Making Licensing Tangible – Follow-Up: What Implementers Experience in SEP Licensing
After my recent article (What Implementers Should Do When Approached for SEP Licensing – SEP Licensing for Implementers) on SEP licensing from an implementer’s perspective, I received thoughtful feedback. Some felt the piece leaned toward encouraging license conclusion rather than fully reflecting the structural challenges implementers face in practice.
This follow-up reflects on some of the main points of those comments. The aim is not to take sides, but to better understand where tension typically arises.
Willingness vs. Informed Negotiation
A recurring observation in the feedback was that being a “willing licensee” does not mean accepting the first offer on the table. From an implementer’s standpoint, willingness includes testing the assumptions behind the offer:
Is the declared portfolio truly essential?
Is the declared portfolio covering parts of the standard being used?
Is the royalty base aligned with market practice?
Would a pool license provide more predictability than bilateral deals?
How does this compare to competitors’ exposure?
While SEP holders may view delays as avoidance, implementers often see them as necessary risk management. Assessing claim charts, essentiality, and portfolio strength requires time and expertise, often also investing into external expert services. Even when taking a license to the SEPs used is the likely end result of the discussions, structure and scope of the license matter.
The Practical Complexity of FRAND
FRAND (fair, reasonable and non-discriminatory) is a principle balancing the licensing relationship between innovator and implementer. In practice, its application is complex and sometimes only fully clarified through litigation.
During negotiations, implementers without prior SEP experience may struggle to assess whether an offer is FRAND in substance. Courts in jurisdictions such as Germany have developed structured approaches to injunctions and implementer conduct, and some market participants perceive these tendencies as favoring rights holders. Whether that perception is fully accurate is a separate discussion, but it influences negotiation dynamics.
For many implementers, the practical question is not “Is this theoretically FRAND?” but “Can we confidently assess this without going to court?”
From implementers perspective, that assessment gap often drives prolonged negotiation or defensive positioning.
The Supply Chain: Where Risk Really Sits
One of the most important feedback points concerned the supply chain. Responsibility for licensing cost is often not clearly aligned between component suppliers, OEMs, and brand owners. Indemnity clauses, pass-through mechanisms, and allocation models become central.

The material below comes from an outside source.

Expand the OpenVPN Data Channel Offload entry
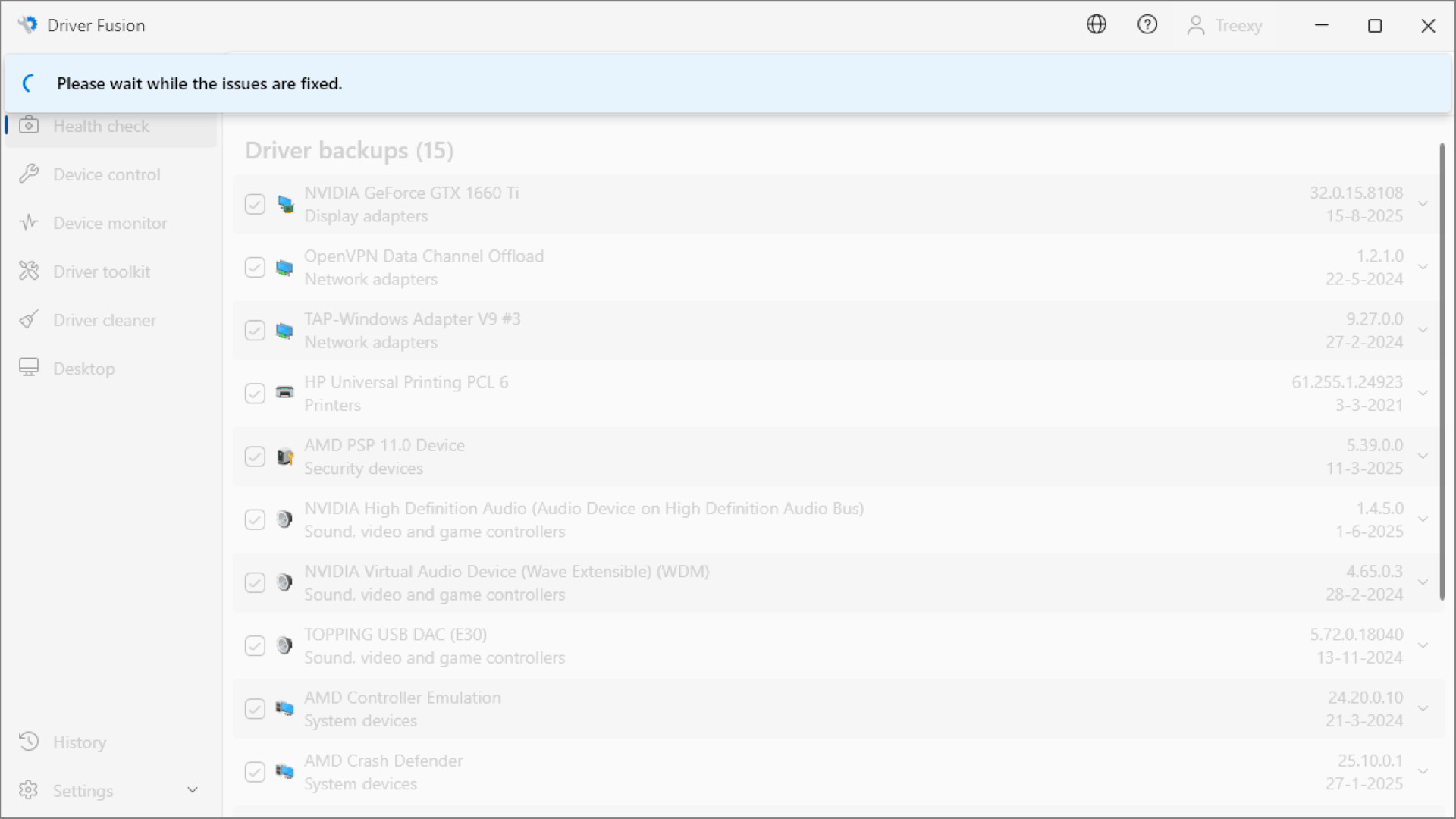pyautogui.click(x=1423, y=267)

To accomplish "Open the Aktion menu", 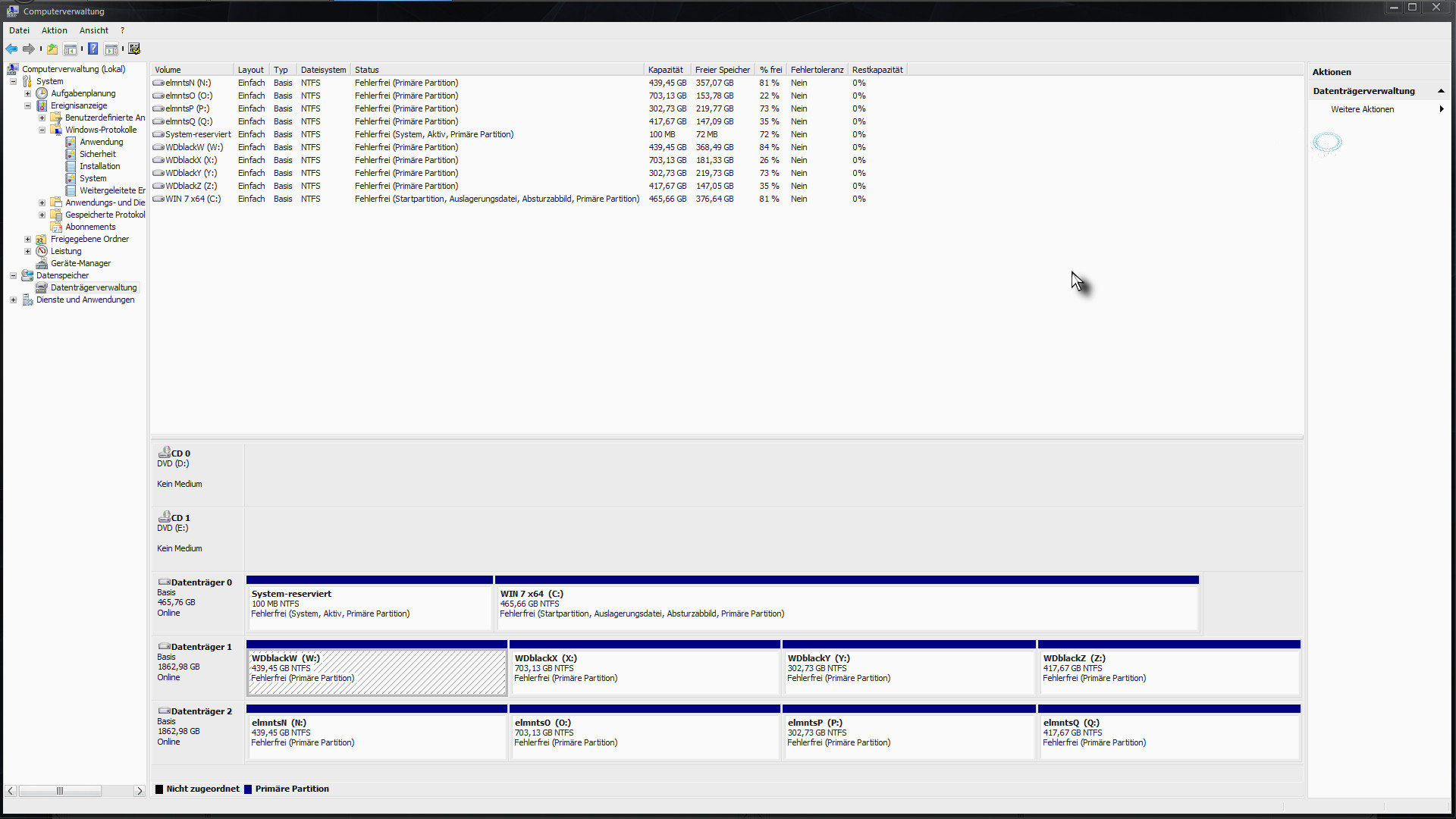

In practice, many indemnities are legacy clauses drafted before SEP exposure became material. They may not clearly allocate responsibility for standardized technology, or they may contain limitations and exclusions that complicate negotiations and even enforcement. As a result, implementers must carefully review supply agreements and understand their impact to SEP licenses and licensing negotiations.
In some situations, the most difficult negotiation is not between SEP holder and implementer, but within the value chain itself.
Avoidance or Optimization?
From the rights holder perspective, implementers may appear to be resisting taking a license to avoid payment (hold-out) while using the standardized technology in their products or services. From the implementer perspective, the goal is usually to optimize their deal-making: ensure they only pay for the standards they use, evaluate patent pool versus bilateral licensing options, check if they enjoy license through supply chain or other arrangements, and use available contractual protections appropriately.
Even when a licensing for technologies used is inevitable, licensing structure affects competitiveness and requires careful approach. However, also careful negotiation can and should be target-oriented and effective. Implementers and licensors seem to often have different views on what is a reasonable time to conclude a license.
A Shared Ecosystem
SEP licensing is intended to balance innovation incentives with market access, creating a level playing field for all. In practice, that balance is constantly negotiated.
What one side sees as reluctance, the other may see as disciplined risk management. Sustainable licensing requires recognizing these commercial realities on both sides and addressing them with clarity and realistic expectations.